Başbakan’ın referandumdan sonra yaptığı ve geçmişteki rahatlatıcı balkon konuşması kitlelerin psikolojisinden çok iyi anladığını gösteriyor. Siyasetteki başarısının sihirli anahtarı da zaten buradadır. Konuşmasında tatmin edici güçlü mesajlar olmasa da Evet veya Hayır oyu verenlerin de kazandığını söylemesi yerinde olmuştur…
Başbakan’ın bu tarz açıklamalarını arttırarak toplumu ayrışmalardan kurtaracak yegane insan olduğu açıktır. Konunun uzmanlarından yararlanarak çok daha kapsamlısını yapmalıdır. Özellikle kıyı kesimlerinde meydana gelen korkuyu ortadan kaldırmaya yönelik bir dizi önlemi acilen faaliyete geçirmelidir.
Yoksa azgın azınlık psikoloji ve yoğun gelecek korkusu toplumun ayrışmasını hızlandıracak ve ruhsal yönden belirgin bir huzursuzluğa neden olacaktır. Bu toprakların insanları bunu hak etmiyor. Ülkemizde devlet yönetme sorumluluğuna sahip olanların bu konuda önlem almaları gerekmektedir.

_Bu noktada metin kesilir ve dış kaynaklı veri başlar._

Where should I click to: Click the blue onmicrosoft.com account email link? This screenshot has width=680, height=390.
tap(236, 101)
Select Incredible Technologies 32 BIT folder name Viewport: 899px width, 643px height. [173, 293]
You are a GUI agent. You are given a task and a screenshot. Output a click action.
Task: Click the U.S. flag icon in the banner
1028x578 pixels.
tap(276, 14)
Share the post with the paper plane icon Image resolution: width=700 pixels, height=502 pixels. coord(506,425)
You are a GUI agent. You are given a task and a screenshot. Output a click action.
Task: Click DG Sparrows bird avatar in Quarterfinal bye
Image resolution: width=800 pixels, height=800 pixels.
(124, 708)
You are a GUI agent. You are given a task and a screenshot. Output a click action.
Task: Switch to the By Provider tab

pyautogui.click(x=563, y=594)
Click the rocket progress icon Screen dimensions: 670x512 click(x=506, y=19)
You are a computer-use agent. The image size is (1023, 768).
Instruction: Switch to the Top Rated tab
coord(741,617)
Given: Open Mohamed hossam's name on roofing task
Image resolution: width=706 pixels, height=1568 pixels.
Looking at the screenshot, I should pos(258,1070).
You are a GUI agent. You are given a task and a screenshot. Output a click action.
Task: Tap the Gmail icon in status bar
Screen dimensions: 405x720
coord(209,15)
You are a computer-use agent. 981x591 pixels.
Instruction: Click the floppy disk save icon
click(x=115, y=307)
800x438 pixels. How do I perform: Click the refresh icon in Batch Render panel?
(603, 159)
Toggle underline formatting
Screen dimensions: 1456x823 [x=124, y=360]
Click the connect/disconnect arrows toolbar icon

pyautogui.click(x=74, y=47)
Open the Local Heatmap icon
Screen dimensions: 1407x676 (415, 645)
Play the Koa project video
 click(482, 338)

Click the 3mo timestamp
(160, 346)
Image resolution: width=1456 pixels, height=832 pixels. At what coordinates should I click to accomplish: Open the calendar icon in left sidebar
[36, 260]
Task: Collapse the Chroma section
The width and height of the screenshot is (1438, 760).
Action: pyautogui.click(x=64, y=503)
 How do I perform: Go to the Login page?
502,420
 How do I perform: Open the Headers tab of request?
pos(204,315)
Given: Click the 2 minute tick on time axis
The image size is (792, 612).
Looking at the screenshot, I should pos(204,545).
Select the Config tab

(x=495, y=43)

Bu olumsuz psikolojiyi sadece devletin kurumsal kimliği ve uyguladığı strateji ile tedavi edilemez. Elde edilecek sonuç aynı zamanda ve çok daha önemli oranda Başbakan Recep Tayyip Erdoğan’ın bizatihi kendisi tarafından yapılmalıdır…Bu konudaki gelişmeler sabırsızlıkla beklenmektedir.